2026 Peruvian telenovela

Señora del destino is a 2026 Peruvian telenovela based on the 2004 Brazilian telenovela Senhora do Destino, created by Aguinaldo Silva. It aired on América Televisión from 8 April 2026 to 8 September 2026. The series stars Jimena Lindo and Magdyel Ugaz.

== Premise ==
Mercedes López leaves her hometown with her five children to seek new opportunities in Lima.
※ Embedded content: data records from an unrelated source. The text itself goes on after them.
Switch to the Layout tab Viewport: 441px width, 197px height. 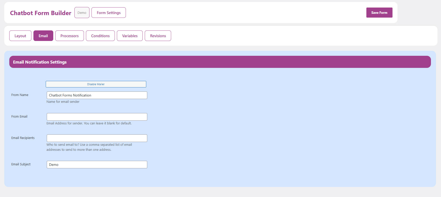[x=20, y=36]

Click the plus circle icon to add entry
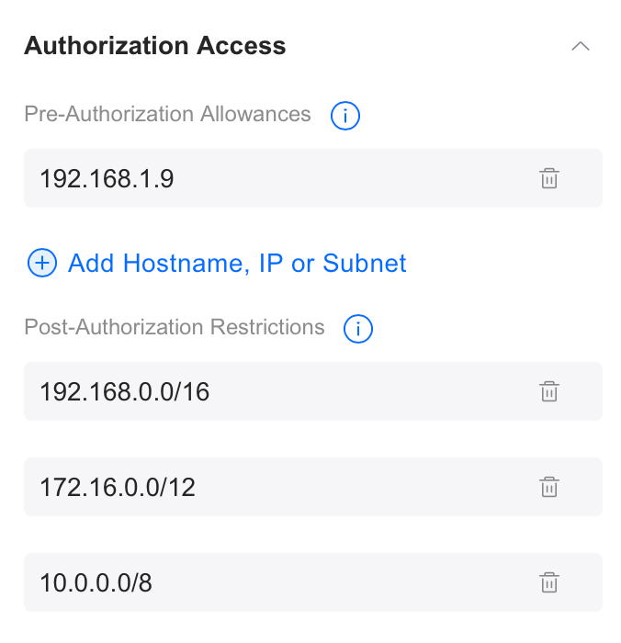tap(42, 264)
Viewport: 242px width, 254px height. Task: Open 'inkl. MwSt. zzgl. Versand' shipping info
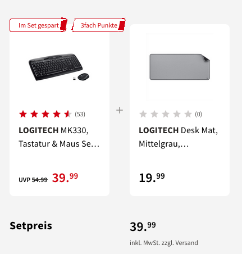click(x=164, y=243)
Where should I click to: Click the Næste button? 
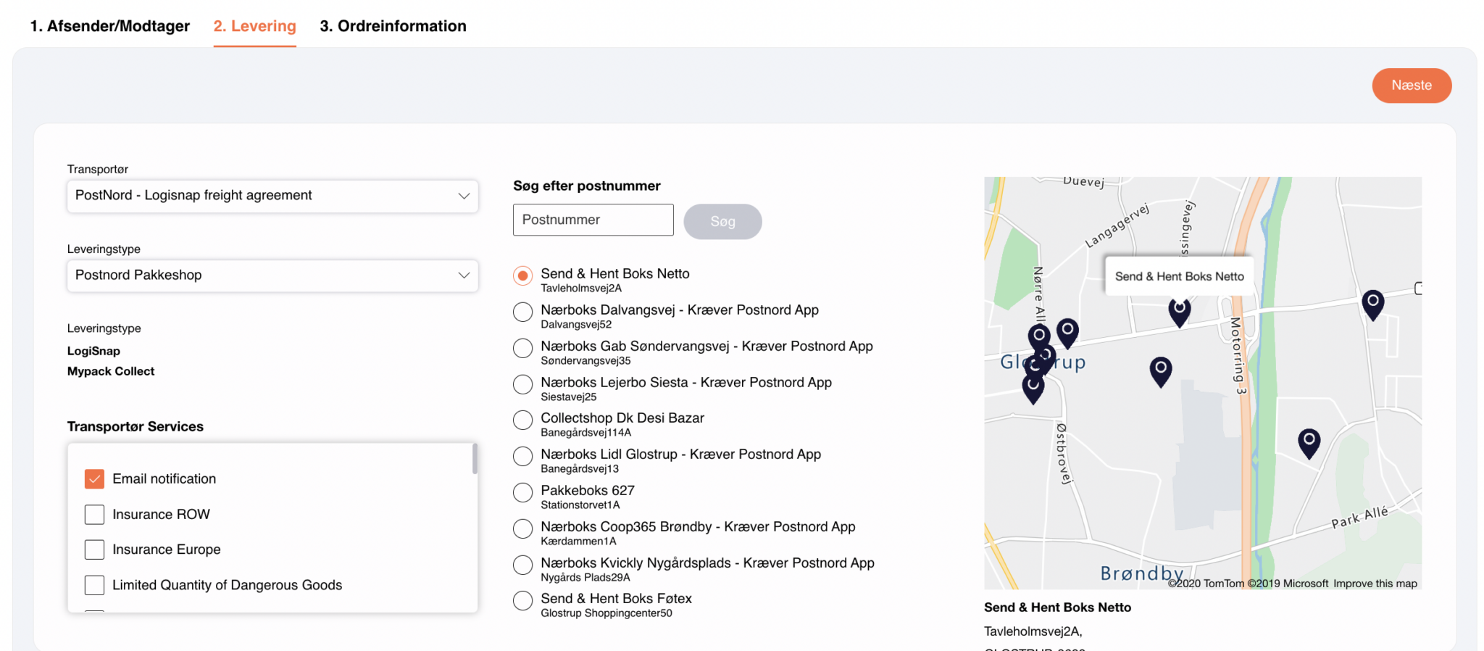pos(1411,86)
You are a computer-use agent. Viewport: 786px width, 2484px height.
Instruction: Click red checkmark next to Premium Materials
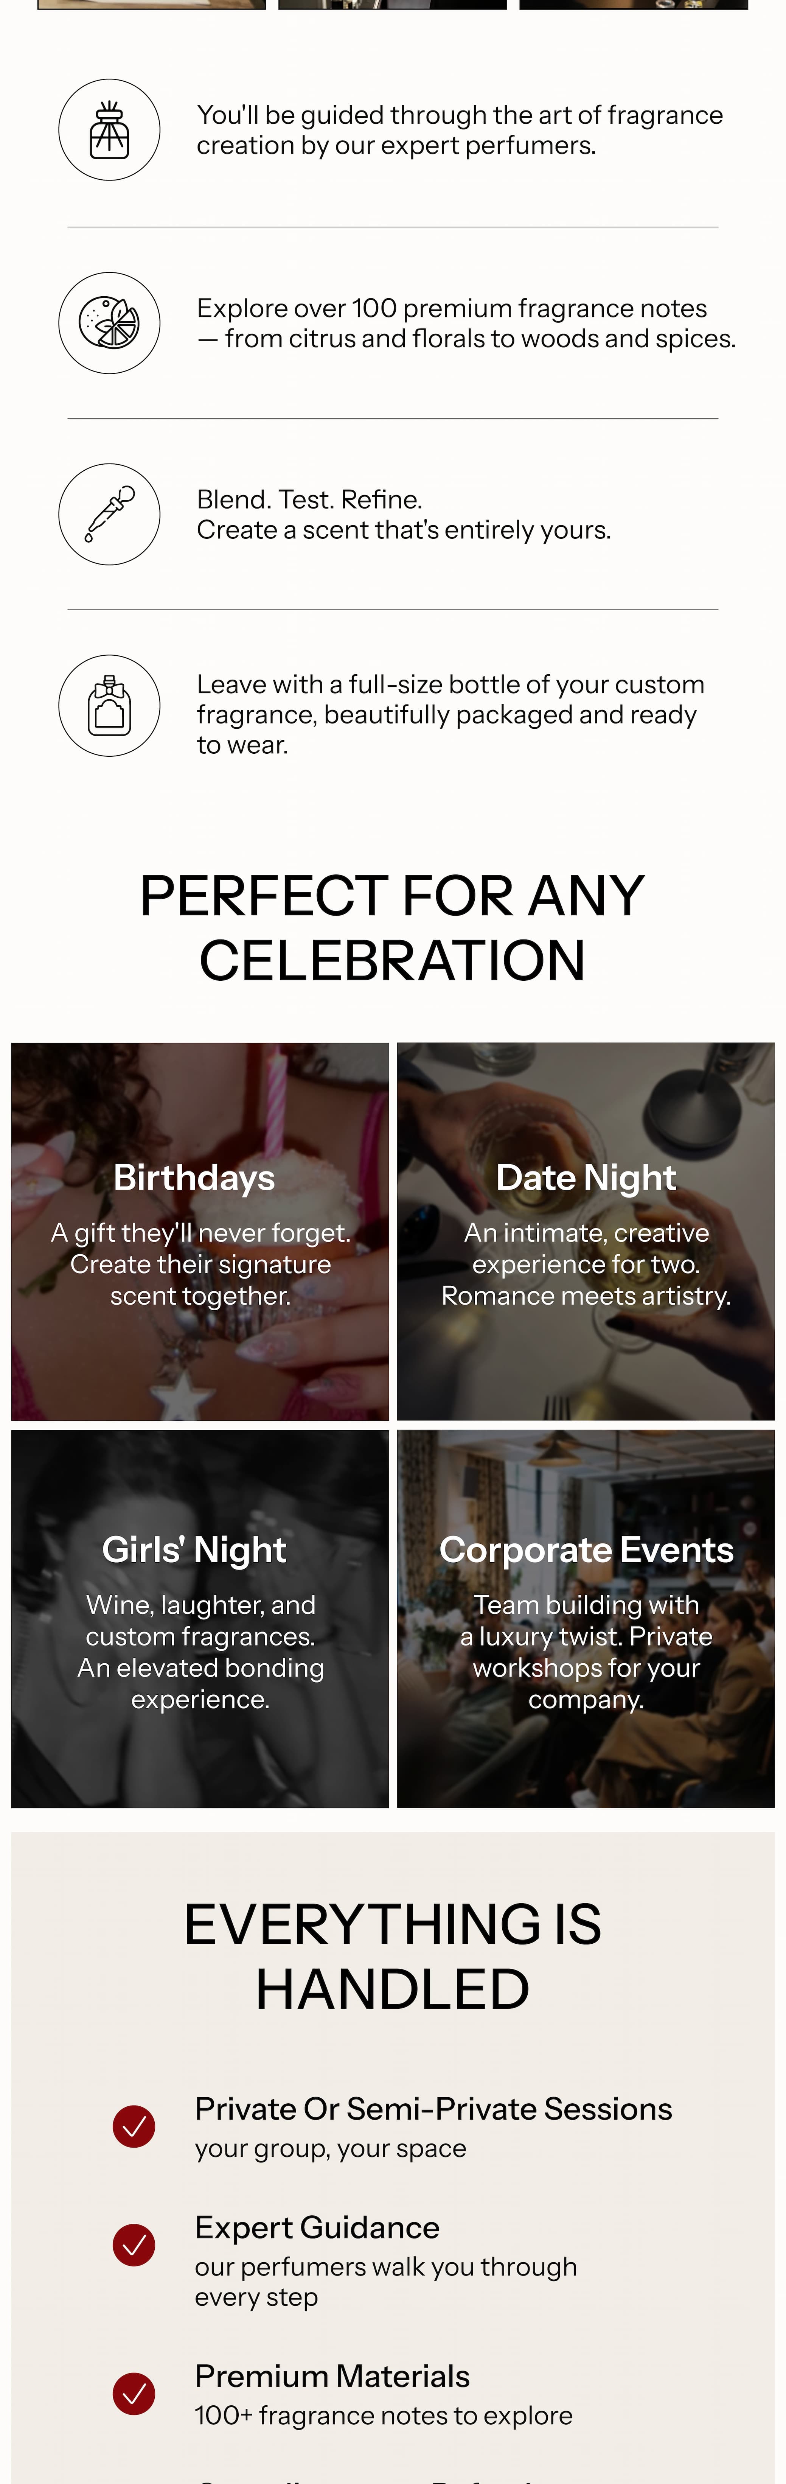pos(134,2393)
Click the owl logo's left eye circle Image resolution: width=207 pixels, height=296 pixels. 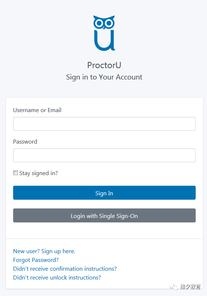[99, 23]
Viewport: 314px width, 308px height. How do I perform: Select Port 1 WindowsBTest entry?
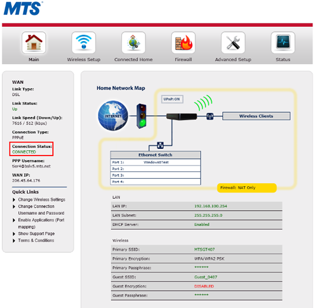click(156, 163)
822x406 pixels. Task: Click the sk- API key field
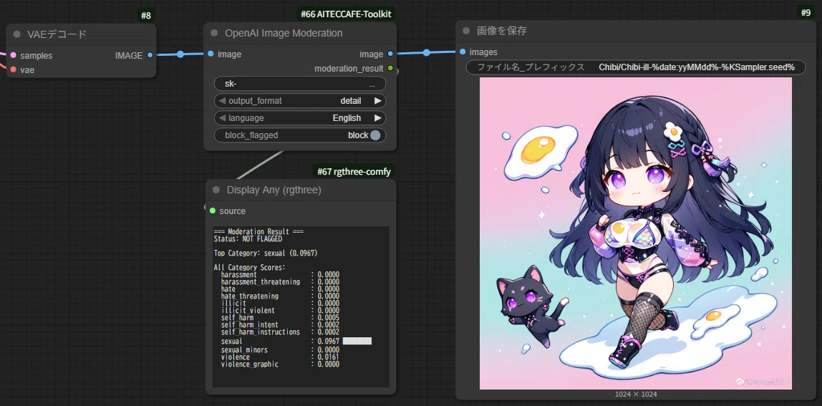click(300, 84)
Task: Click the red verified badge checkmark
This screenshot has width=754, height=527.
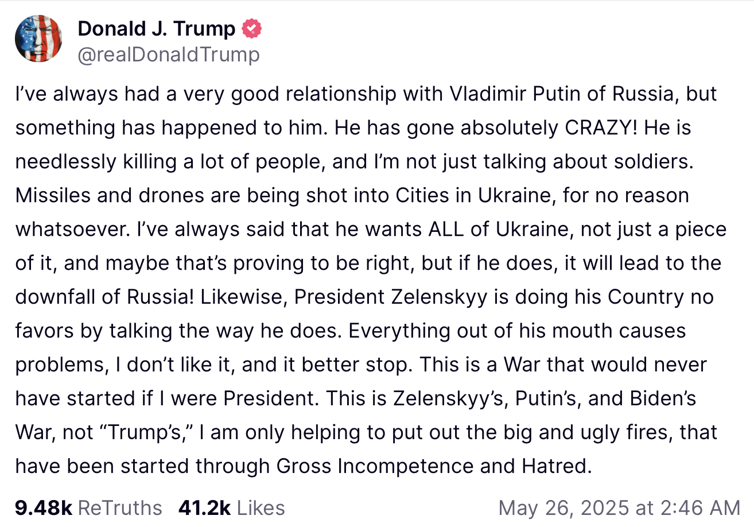Action: [x=252, y=28]
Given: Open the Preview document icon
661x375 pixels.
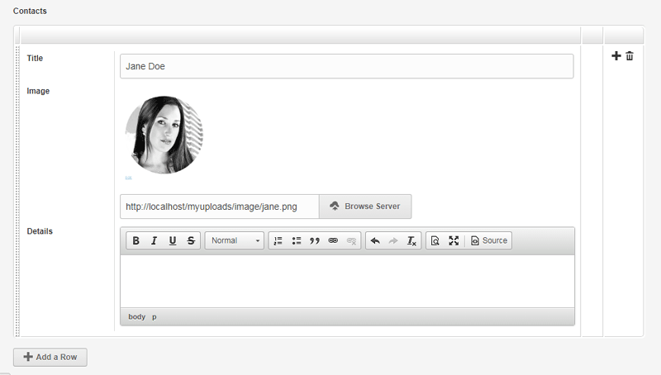Looking at the screenshot, I should coord(435,240).
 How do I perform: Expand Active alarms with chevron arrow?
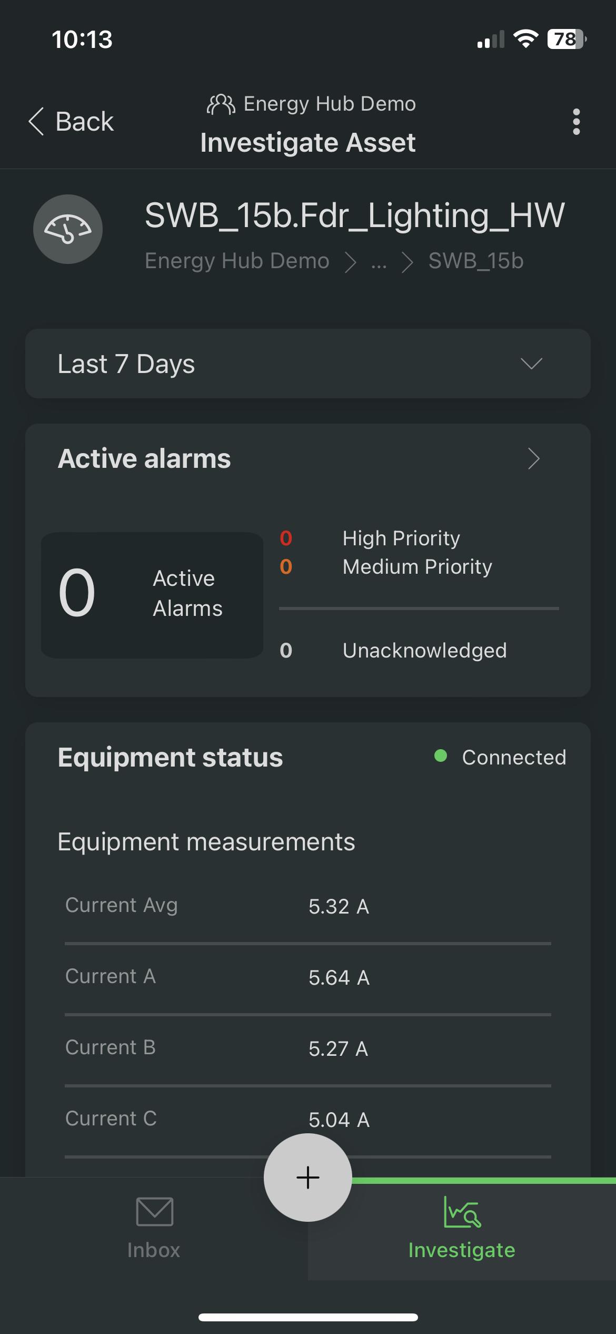[x=534, y=458]
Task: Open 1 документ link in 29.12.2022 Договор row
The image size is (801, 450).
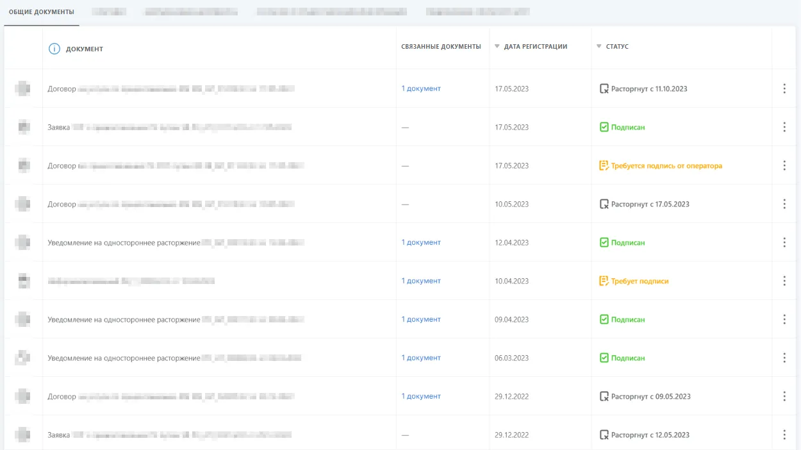Action: 421,396
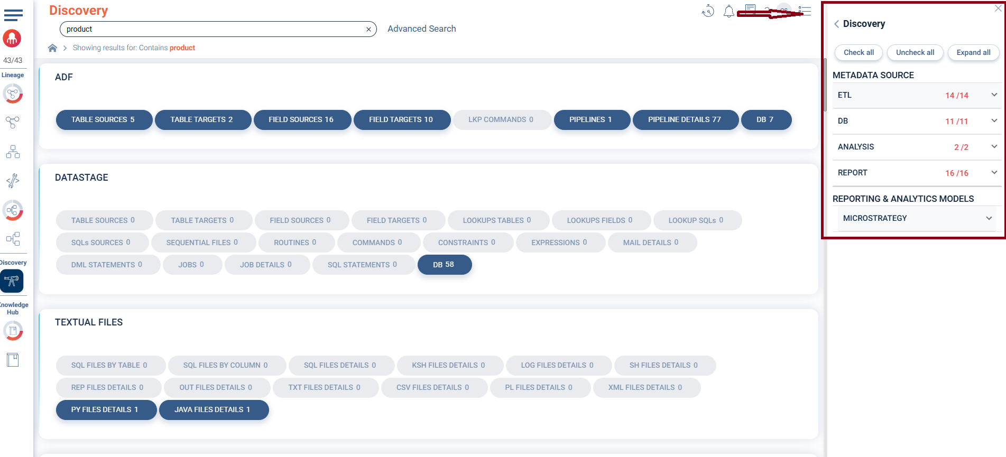Click the filter list icon at top right
The image size is (1006, 457).
click(x=805, y=11)
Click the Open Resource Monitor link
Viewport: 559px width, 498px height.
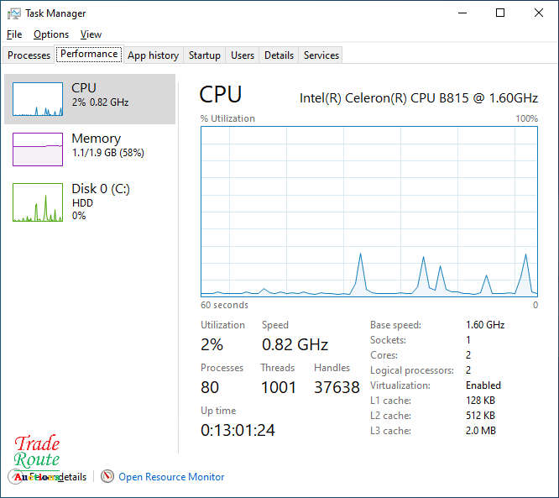tap(171, 477)
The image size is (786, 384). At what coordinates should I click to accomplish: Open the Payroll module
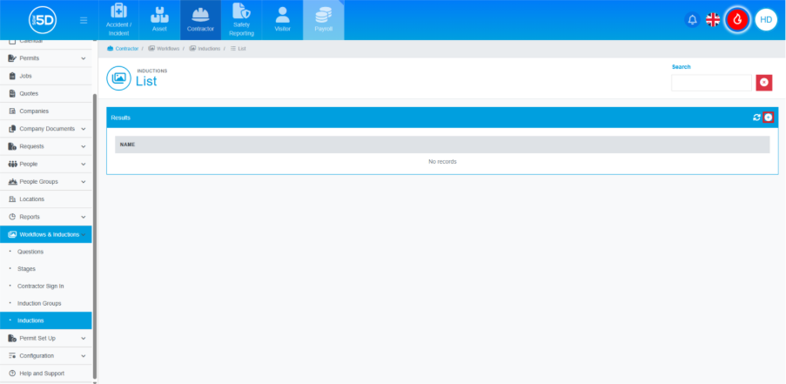(323, 20)
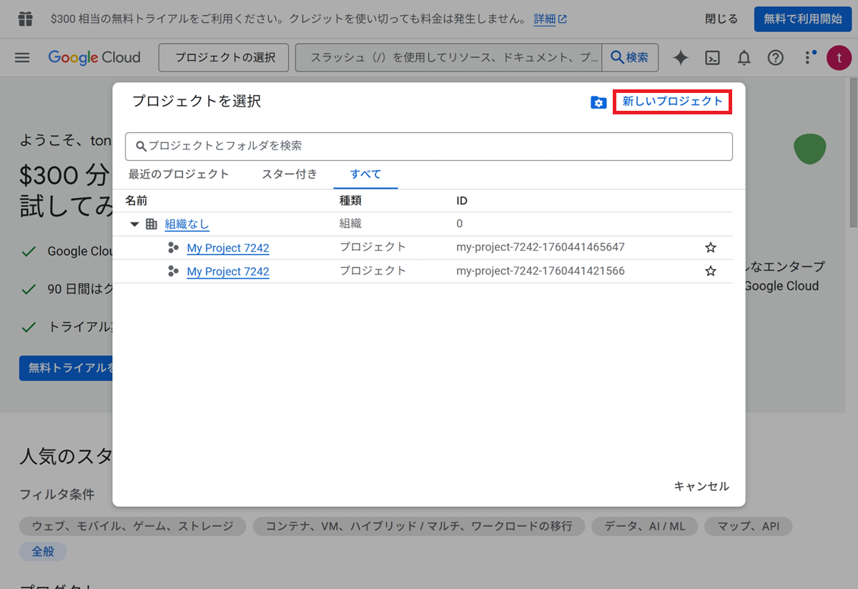Collapse the 組織なし tree arrow
858x589 pixels.
click(x=134, y=224)
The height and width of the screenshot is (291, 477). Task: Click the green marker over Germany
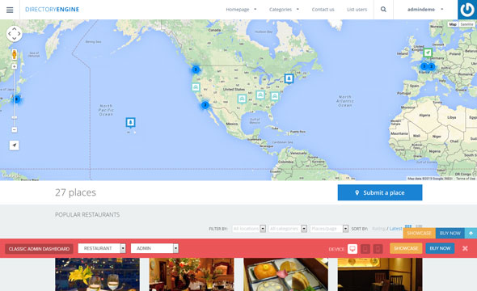point(428,53)
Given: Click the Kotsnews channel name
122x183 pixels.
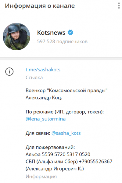Looking at the screenshot, I should coord(51,33).
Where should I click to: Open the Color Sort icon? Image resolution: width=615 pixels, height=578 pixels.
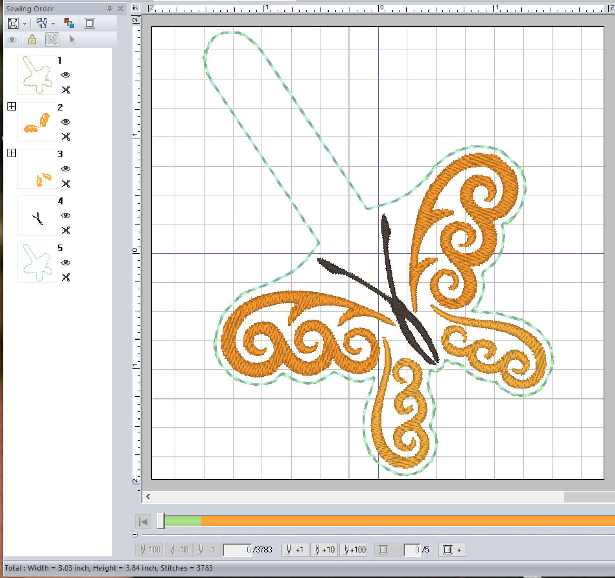69,23
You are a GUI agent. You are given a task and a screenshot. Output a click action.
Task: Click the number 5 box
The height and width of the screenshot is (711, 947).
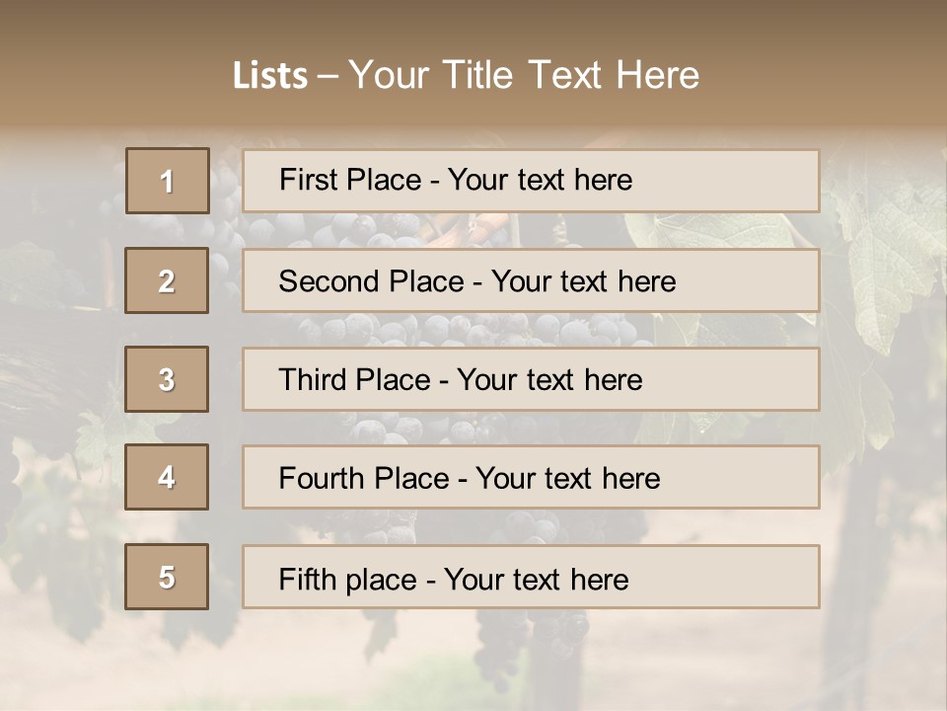(x=167, y=577)
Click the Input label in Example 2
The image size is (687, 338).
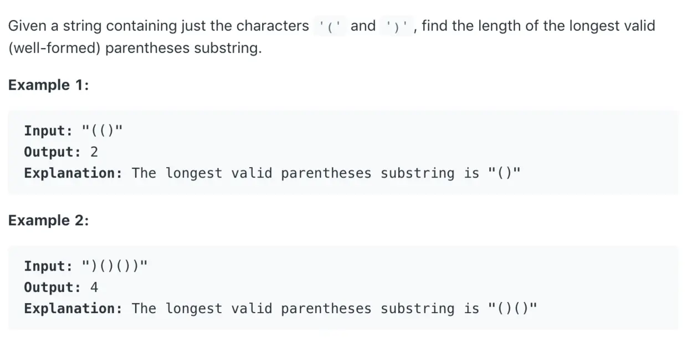(x=48, y=266)
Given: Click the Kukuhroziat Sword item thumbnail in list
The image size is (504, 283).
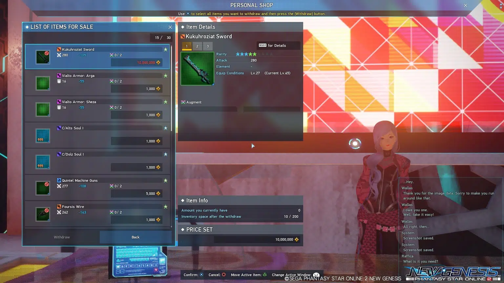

Mercedes' life takes an unexpected turn when Lourdes kidnaps her youngest daughter, prompting her to start a search that stretches over years.

== Cast ==
- Jimena Lindo as Mercedes López Talledo
  - Brigitte Jouannet as young Mercedes
- Magdyel Ugaz as Belén
  - Daniela Feijoó as young Belén / Lourdes
- Sebastián Monteghirfo as David
  - José Miguel Argüelles as young David
- Óscar López Arias as Giovanni Carranza
- Jesús Neyra as Reynaldo Pérez López
  - Ian Tijero as child Reynaldo
- Ítalo Maldonado as Leandro Pérez López
  - Claudio Rubio as child Leandro
- Diego Villarán as Patricio Pérez López
  - Santiago Daniel as child Patricio
- Filippo Storino as Víctor Pérez López
  - Alessandro Greco as child Víctor
- Gilberto Nué as Sebastián López
  - Miguel Seminario as young Sebastián
- Iván Chávez as Aldo
  - Luis Baca as young Aldo
- Stefano Salvini as Eduardo
- Lelé Guillén as Natalia
- Valeria Ríos as Isabel
- Jano Baca as Marcelo López
- Valeria Conroy as Viviana
- Gia Rosalino as Claudia
- Daniela Olaya as Emilia
- Nathalia Vargas as Rebeca
- Rodrigo López Silva as Kevin "Pantera"
- Giovanni Arce as Tomás
- Miguel Álvarez as Javier
- Carlos Carlín as José Carlos
  - Sebastián Rubio as young José Carlos

== Reception ==
The telenovela premiered on 8 April 2026, becoming the most watched program in its timeslot with a percentage of 17 points.